From his perspective, the uptake of GPUs in machine learning has led the industry down a certain path, which takes advantage of the dense vector architecture of the graphics processor. “But there are other techniques that are equally interesting and potentially very valuable that have been left a little bit behind,” Toon told TOP500 News. “That’s one of the things we’re looking to solve.” He says applications that use recurrent neural networks (RNNs) fall into this category. RNNs can be used for things like reinforcement learning, which develops intelligent behaviors based on a reward model.

Although the company is not talking much about the inner workings of the chip, Toon did say that the IPU maps better to recurrent structures than GPUs because it offers a richer model of parallelism and can process arbitrary graph structures more efficiently. AI research firm Tractica has noted the IPU can store the models in the processor itself rather than using external memory. This, they say, makes it especially adept at recurrent networks and their use in areas such as autonomous vehicles, natural language processing, and personalized medicine.

The initial PCIe card will house two IPUs, which are connected via a high-speed interconnect. Connecting multiple cards within a server is made possible with another fabric. According to Toon, each card will draw between 250 to 300 watts, which puts in the same thermal territory as an NVIDIA Pascal P100 or an Intel Knights Landing Xeon Phi. That effectively limits its usage to relatively modest-sized clusters used for training neural networks.

The company is also developing an appliance box based on these cards, which sounds analogous to NVIDIA’s DGX-1 system for the P100 GPU.  In addition, Graphcore is also in talks with hyperscalers and OEMs to get their accelerator card into servers manufactured and sold through the usual supply routes.

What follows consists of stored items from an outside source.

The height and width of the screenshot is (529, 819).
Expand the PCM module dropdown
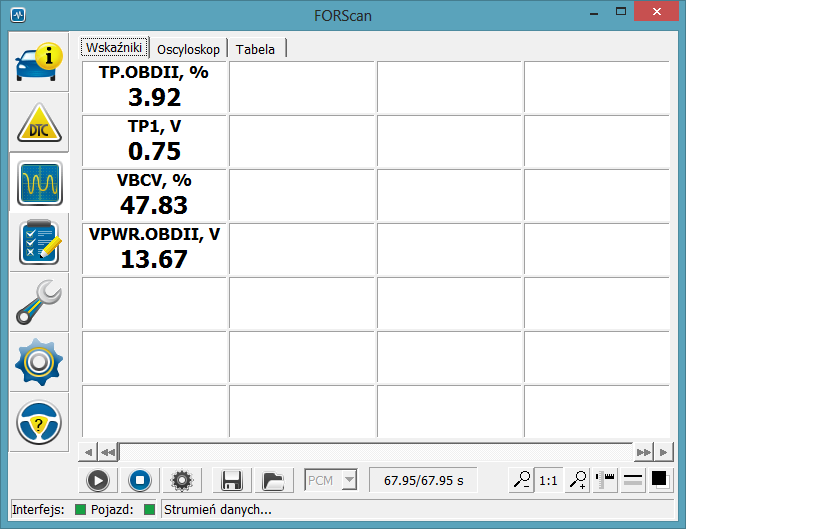click(x=348, y=480)
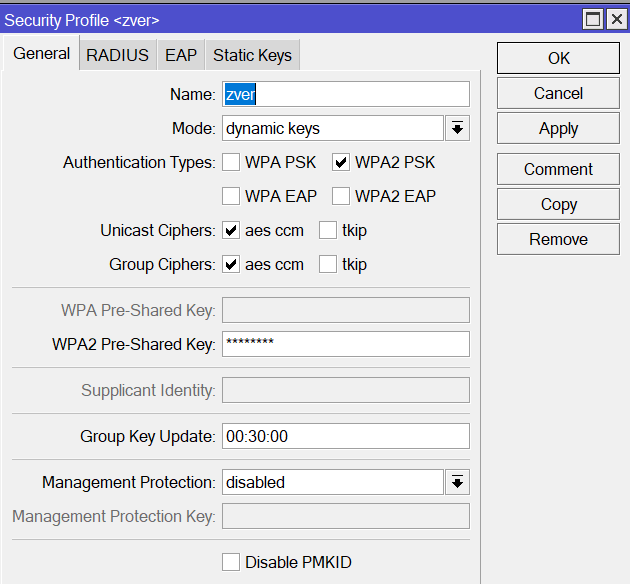Open the EAP tab

[x=181, y=55]
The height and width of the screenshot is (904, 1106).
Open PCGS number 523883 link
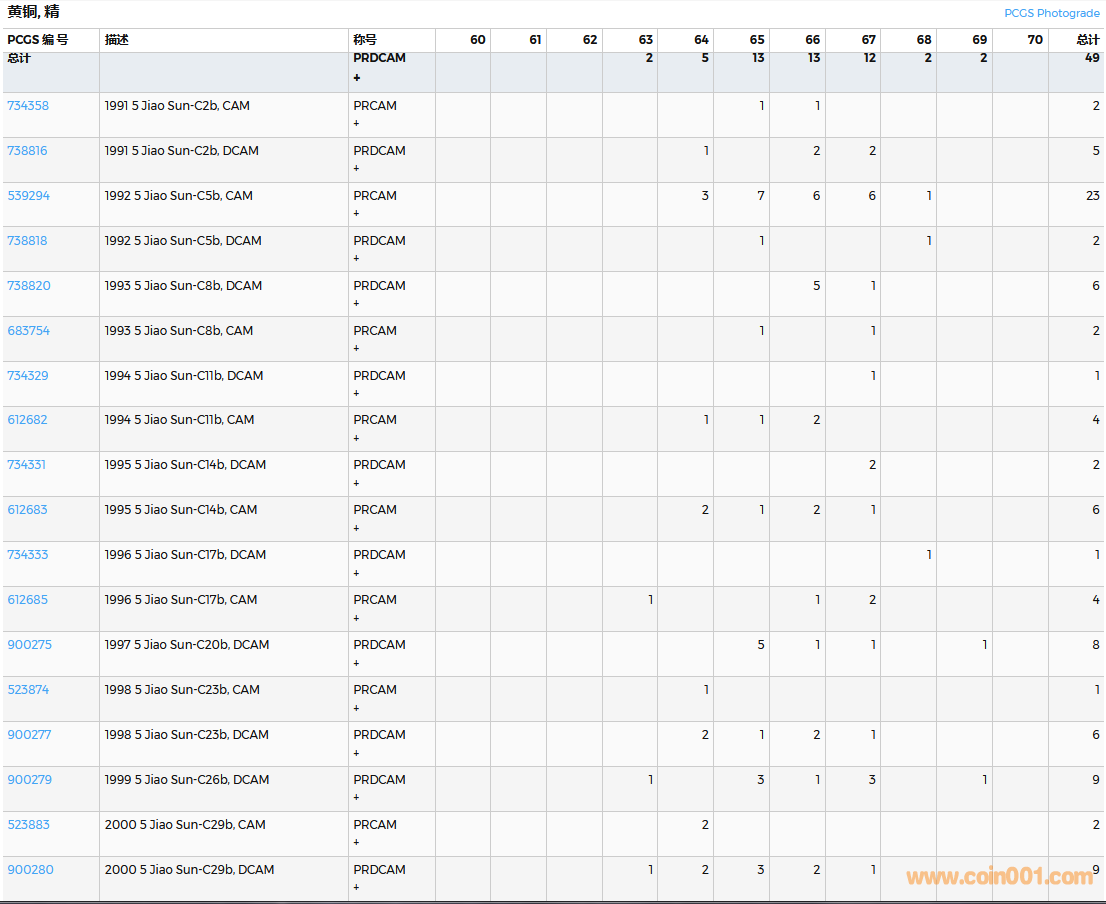[28, 825]
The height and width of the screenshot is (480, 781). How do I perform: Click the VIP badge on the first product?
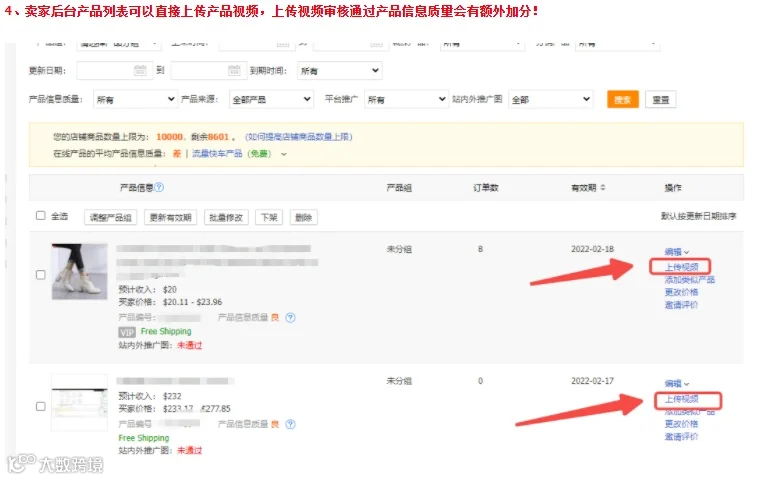[x=127, y=332]
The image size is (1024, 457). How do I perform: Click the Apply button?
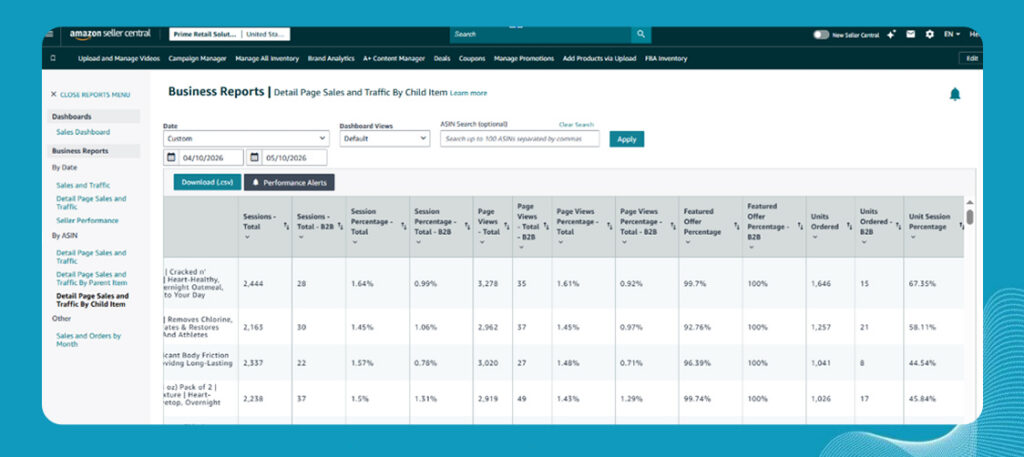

Although the initial deployments for the first products will largely be limited to training the neural networks, Toon says more specialized products for inferencing and applications at the edge of the network are on the company’s radar. These are likely to be lower power versions tweaked for the specific solution space. In that sense, it’s similar to NVIDIA’s AI strategy, which provides different GPU products for training, inferencing and embedded applications.

In advance of the initial product release, Graphcore intends to provide benchmark data to back up its performance claims. Assuming they can demonstrate those advantages, the company still has to overcome the considerable head start NVIDIA has in this market and the ecosystem advantages it has built. At least with regard to neural network training, NVIDIA has something north of 90 percent of the processor market, and is expanding its footprint in other areas like machine learning inferencing and autonomous vehicles.

That’s the crux of the challenge for Graphcore, or really for any company looking to insert a customized ASIC solution into a market dominated by commodity-driven technology. That task becomes even more challenging for a small company that has to bear the expensive burden of maintaining a processor roadmap than can keep pace with those of larger chipmakers. If there is a model on how to accomplish this, Graphcore can look to NVIDIA itself, which was able to outmaneuver Intel (at least for the time being) to become the dominant provider of machine learning silicon in the datacenter.

An even more encouraging example is what happened in the Bitcoin market, which, in a period of five years or so migrated from CPUs to GPUs to FPGAs to custom ASICs.  While AI obviously encompasses a much broader application set than Bitcoin, like the latter it represents a nascent market where application performance is the most critical driver. Whereas traditional high performance computing has largely abandoned proprietary processors due to its niche customer base, in the AI space, customized solutions remain an open question.

As Toon notes, since they started from a clean slate, they didn’t have to maintain compatibility with an architecture built for a total different purpose. Nor were they constricted by an application model that relied on legacy platforms. “What we’re trying to do is initially build a system that moves forward the state-of-the-art in machine learning and push the limits of what is possible,” he says.